The teams of Bjarke Ingels Group, Denmark, and Heatherwick Studio, UK, have completed a joint project to build a Google campus in Silicon Valley. Named Google Bay View, the 102,193 sq. meters consisting of three buildings, occupies a site near the NASA Research Center.
The new campus features open space, two office buildings, a 1,000-person event center, and 240-room short-term housing for employees. The buildings are designed to “state the environment and sustainability.” They have flowing, tent-like roofs made like dragon scales from 50,000 solar panels.
Thanks to the concave shape of the panels, the buildings will be able to cover approximately 40% of their own energy needs.
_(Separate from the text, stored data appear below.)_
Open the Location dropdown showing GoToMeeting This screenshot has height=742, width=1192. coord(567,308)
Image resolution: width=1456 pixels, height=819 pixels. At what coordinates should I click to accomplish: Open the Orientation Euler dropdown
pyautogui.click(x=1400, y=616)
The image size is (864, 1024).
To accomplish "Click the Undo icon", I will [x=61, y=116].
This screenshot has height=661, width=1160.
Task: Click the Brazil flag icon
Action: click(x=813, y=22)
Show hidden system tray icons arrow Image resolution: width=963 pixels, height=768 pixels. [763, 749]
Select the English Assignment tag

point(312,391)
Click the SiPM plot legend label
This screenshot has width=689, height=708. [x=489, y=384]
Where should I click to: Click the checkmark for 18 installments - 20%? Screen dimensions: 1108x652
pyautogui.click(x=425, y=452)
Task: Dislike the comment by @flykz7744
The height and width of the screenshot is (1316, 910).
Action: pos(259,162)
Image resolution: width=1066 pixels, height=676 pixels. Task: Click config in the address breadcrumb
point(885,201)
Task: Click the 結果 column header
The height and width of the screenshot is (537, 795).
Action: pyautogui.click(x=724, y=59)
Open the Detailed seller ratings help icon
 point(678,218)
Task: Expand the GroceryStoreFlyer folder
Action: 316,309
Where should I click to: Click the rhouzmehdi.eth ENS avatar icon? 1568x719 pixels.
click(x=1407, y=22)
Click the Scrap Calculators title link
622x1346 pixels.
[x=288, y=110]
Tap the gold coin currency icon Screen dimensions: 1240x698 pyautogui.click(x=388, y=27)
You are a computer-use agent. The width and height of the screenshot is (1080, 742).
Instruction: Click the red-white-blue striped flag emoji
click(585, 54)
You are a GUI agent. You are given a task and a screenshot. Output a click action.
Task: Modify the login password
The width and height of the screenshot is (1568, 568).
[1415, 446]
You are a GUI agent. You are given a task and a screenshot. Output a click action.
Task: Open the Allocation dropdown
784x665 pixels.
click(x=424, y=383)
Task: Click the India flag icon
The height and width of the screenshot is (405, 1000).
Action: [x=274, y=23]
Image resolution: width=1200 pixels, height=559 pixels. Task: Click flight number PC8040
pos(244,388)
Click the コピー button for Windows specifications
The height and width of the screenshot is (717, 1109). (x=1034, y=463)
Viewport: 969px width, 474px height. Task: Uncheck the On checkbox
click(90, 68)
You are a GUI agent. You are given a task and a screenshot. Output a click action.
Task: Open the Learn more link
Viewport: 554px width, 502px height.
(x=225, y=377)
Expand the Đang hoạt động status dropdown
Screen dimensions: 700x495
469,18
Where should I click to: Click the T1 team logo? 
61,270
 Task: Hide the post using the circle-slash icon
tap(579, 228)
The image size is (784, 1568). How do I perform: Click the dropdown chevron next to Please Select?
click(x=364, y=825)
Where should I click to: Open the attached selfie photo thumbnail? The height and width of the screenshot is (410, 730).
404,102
Google Bay View is designed to run on carbon-free energy 24 hours a day, seven days a week. “Our Bay View campus design is the result of an incredible collaborative design process. Working with a client like Google has resulted in an architecture where every single decision is based on hard data and empirical analysis,” said Bjarke Ingels, founder and creative director of Bjarke Ingels Group. “The result is a campus where amazing rooftops collect every photon that hits the buildings; energy blocks store and extract heat, and the beautiful natural flora is actually a garden that filters and purifies water for buildings.
Google, BIG and Heatherwick Studio have developed lightweight designs that can be optimized and adapted for the future needs of employees in an ever-growing company. The three buildings are built to reflect specific themes identified in Google’s terms of reference at the start of the project: innovation, nature, and community. While team spaces are designed at the top level, shared spaces are located at the bottom. Inside, there is a series of inner “courtyards” connecting the levels. They provide teams with easy access to cafes, kitchenettes, meeting rooms and common areas.
Instead of being segmented by excessive columns and retaining walls, the structure of the roof allows for a wide open space. Due to the large spans, workplaces can receive more natural light.
The campus will receive LEED-NC v4 Platinum certification and will be the largest facility ever to receive an LBC Water Petal certification from International Living Future Institute (ILFI).